Cabo Frio sediou na quinta-feira (16), o encontro de prefeitos e autoridades para debater a possível redistribuição de royalties dos municípios produtores de petróleo. A pauta deve ser julgada no próximo mês pelo Supremo Tribunal Federal (STF).
A ação mobilizou lideranças das regiões dos Lagos, Norte e Noroeste Fluminense, para discutir os impactos que a futura mudança pode causar aos municípios produtores. O prefeito de Cabo Frio, Dr. Serginho, anfitrião do evento, defendeu o direito dos municípios.
“O ICMS da produção do petróleo não fica no Estado do Rio de Janeiro, fica onde há o refinamento. A origem dos royalties existe exatamente porque, se houver um desastre ambiental na produção, somos nós que vamos sofrer com as consequências. Rever esse pacto federativo é um ato institucional. Além dos riscos ambientais, essa alteração certamente vai quebrar o Estado do Rio de Janeiro, que é a segunda maior economia do Brasil”, afirmou.
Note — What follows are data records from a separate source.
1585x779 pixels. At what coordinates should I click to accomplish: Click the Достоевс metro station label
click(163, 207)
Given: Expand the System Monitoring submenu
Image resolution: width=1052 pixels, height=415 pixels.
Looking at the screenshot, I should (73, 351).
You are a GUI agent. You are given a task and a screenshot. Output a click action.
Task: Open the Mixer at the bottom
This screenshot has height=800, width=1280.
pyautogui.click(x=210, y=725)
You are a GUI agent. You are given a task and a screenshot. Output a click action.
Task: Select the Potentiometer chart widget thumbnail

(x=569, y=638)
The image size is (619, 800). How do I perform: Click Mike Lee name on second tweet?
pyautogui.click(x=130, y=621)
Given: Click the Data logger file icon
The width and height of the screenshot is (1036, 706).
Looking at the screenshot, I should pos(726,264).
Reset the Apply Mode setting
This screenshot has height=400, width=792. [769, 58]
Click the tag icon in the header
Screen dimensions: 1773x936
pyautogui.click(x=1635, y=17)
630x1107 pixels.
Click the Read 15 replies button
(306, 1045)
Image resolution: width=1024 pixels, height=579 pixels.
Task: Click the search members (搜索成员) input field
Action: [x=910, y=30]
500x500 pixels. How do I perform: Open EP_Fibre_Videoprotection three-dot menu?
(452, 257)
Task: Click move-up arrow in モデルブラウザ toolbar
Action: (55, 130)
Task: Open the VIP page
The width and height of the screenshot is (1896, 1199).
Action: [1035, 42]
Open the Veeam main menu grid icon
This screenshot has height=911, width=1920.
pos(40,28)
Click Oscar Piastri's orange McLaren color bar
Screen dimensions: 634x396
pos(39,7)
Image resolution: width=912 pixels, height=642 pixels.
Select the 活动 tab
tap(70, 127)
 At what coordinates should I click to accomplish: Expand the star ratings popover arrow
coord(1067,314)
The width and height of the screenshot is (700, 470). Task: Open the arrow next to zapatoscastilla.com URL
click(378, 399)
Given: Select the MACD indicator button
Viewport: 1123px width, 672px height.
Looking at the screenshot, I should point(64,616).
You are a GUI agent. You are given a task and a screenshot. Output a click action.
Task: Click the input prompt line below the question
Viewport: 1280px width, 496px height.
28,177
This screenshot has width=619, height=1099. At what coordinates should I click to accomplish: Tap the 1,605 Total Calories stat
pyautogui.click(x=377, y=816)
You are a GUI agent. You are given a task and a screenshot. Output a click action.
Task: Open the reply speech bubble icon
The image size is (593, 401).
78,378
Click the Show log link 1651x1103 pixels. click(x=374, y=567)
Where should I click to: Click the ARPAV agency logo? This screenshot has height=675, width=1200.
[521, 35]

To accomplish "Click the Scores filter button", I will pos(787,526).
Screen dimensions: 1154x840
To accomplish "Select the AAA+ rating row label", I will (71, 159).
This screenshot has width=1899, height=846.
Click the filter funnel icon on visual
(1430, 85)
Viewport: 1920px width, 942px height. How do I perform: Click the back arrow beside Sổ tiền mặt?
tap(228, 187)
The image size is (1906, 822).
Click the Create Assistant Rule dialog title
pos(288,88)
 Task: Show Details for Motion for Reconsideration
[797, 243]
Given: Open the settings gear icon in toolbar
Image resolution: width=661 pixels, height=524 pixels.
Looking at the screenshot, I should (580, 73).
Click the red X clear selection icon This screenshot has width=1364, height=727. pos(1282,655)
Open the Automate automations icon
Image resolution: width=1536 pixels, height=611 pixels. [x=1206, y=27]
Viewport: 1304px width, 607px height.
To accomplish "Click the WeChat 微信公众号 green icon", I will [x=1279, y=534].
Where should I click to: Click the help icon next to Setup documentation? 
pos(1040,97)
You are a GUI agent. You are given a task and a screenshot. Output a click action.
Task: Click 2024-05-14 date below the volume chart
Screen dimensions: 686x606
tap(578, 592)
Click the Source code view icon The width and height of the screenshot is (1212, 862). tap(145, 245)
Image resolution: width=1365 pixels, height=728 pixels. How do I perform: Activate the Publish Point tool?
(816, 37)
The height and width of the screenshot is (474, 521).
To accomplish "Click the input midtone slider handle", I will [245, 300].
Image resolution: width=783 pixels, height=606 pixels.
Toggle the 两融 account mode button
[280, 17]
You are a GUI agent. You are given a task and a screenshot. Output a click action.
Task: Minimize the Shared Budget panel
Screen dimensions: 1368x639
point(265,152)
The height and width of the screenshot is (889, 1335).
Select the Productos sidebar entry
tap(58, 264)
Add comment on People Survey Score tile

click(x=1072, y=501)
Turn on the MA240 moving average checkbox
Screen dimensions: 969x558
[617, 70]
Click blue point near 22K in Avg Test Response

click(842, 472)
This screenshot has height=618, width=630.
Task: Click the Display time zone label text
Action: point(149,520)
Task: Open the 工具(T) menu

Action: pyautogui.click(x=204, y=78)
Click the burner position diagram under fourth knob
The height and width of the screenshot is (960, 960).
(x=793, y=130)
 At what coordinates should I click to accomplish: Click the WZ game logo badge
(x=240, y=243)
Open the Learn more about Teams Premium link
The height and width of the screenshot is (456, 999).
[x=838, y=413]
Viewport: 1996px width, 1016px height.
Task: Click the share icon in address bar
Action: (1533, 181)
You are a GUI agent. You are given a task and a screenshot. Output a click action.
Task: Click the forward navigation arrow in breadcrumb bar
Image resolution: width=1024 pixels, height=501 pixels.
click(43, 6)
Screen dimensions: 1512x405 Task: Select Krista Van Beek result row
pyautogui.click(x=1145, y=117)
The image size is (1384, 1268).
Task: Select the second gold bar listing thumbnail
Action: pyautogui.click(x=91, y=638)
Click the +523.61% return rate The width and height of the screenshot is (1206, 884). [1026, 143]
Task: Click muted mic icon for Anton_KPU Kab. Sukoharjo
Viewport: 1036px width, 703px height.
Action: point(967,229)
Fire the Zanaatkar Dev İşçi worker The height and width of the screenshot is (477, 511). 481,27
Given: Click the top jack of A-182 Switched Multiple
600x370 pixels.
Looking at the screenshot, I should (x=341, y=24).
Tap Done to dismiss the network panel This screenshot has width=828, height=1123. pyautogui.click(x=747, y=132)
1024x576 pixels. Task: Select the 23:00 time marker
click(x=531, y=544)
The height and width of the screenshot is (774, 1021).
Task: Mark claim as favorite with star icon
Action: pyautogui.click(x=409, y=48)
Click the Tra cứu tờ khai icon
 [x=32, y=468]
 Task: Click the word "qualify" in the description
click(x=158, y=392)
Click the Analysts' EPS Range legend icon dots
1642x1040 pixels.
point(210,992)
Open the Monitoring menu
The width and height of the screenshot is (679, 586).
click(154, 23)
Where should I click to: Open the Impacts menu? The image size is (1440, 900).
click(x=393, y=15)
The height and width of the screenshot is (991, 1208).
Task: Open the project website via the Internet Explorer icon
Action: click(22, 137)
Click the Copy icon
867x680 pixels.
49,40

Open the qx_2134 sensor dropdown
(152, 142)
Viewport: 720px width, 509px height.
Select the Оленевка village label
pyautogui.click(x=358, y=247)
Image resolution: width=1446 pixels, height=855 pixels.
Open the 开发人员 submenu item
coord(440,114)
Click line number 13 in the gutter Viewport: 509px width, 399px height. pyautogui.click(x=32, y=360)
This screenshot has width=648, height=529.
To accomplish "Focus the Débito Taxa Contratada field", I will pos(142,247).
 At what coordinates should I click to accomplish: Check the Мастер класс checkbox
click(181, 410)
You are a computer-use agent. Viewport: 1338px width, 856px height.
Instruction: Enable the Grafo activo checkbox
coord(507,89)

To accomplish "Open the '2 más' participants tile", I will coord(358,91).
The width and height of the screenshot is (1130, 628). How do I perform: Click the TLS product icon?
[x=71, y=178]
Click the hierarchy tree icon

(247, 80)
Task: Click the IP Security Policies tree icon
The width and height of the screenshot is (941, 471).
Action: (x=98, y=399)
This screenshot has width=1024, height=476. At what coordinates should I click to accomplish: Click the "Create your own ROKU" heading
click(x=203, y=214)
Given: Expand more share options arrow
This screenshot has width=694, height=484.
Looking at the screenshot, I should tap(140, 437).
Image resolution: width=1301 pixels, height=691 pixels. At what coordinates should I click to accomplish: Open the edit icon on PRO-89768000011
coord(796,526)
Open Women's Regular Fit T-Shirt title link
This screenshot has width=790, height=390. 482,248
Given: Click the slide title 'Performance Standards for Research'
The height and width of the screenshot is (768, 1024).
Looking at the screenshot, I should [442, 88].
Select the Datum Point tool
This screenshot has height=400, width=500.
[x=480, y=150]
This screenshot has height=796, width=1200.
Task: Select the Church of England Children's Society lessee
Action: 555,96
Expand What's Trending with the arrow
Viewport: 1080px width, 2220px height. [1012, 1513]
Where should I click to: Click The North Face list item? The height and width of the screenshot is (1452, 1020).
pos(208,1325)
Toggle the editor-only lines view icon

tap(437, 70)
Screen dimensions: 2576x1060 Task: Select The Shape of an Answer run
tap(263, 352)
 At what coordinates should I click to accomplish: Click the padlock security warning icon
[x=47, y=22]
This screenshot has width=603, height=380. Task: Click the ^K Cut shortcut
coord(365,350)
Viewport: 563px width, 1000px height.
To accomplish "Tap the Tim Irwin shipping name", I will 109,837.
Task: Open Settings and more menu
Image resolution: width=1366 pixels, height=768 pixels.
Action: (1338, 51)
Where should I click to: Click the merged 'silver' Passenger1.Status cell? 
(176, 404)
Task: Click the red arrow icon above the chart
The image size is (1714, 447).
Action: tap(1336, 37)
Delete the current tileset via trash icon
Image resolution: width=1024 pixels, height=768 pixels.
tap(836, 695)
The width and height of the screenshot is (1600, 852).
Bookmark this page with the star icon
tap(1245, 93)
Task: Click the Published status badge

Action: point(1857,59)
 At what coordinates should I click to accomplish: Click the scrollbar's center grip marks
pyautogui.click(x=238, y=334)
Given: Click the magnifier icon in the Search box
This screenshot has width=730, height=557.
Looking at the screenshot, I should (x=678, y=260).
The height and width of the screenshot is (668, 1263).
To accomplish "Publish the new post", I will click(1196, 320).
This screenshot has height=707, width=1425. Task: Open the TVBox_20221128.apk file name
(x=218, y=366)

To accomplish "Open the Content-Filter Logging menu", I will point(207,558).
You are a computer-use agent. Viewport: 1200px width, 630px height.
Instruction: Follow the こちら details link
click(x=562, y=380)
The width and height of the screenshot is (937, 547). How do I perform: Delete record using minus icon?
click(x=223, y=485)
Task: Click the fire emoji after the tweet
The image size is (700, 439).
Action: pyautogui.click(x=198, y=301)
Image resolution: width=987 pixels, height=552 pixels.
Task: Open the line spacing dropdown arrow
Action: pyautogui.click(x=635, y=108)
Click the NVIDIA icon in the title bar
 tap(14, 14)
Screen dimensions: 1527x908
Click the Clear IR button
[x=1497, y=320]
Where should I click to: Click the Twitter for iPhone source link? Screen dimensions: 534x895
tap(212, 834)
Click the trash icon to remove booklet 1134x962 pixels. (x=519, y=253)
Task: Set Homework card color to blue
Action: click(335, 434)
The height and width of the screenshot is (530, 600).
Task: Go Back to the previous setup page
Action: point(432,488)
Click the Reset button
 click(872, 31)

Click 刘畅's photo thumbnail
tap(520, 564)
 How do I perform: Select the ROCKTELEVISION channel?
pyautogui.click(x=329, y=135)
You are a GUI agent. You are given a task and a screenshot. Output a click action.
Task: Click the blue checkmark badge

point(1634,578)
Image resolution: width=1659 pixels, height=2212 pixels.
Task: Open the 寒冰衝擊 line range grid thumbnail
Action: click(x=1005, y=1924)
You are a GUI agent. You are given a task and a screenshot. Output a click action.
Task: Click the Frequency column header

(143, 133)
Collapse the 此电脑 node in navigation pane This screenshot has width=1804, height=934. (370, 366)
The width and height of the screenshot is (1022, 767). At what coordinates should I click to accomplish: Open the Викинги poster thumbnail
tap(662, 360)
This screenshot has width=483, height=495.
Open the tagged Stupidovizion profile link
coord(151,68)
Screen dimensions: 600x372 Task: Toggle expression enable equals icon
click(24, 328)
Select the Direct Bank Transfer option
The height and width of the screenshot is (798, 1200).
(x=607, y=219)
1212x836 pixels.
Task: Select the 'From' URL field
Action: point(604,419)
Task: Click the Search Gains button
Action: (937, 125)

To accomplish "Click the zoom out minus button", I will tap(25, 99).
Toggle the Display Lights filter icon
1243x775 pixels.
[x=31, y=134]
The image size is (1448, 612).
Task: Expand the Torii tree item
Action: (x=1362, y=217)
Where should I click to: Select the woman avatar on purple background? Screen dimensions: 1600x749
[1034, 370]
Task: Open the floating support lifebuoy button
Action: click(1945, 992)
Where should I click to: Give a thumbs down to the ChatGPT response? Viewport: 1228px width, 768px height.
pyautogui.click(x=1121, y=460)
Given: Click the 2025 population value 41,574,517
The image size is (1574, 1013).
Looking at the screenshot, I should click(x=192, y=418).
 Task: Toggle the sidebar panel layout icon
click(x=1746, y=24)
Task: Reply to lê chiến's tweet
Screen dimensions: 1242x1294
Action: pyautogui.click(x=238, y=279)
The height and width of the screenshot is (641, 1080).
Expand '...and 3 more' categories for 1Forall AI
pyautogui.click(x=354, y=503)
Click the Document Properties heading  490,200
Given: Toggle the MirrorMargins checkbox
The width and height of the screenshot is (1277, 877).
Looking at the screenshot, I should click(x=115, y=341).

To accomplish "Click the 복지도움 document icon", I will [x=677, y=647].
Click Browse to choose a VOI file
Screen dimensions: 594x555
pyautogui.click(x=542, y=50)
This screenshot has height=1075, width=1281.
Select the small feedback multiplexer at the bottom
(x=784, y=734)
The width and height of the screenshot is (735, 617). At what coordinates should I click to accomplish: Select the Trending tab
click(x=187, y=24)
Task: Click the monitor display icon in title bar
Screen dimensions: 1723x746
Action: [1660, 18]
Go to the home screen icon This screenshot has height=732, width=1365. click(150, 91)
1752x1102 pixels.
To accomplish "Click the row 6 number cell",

Para os municípios que compõem o cinturão de produção, os royalties são essenciais para a manutenção de serviços básicos como saúde, educação, infraestrutura, segurança, proteção ambiental, entre outras áreas.
A reunião foi considerada produtiva pelos participantes e definiu passos estratégicos para tentar impedir o retrocesso econômico dos municípios. No dia 28 de abril, um novo encontro será realizado na Assembleia Legislativa do Estado do Rio de Janeiro (Alerj) para ampliar a força junto à frente parlamentar.
O julgamento definitivo da pauta no Supremo Tribunal Federal (STF), está previsto para acontecer no dia 06 de Maio.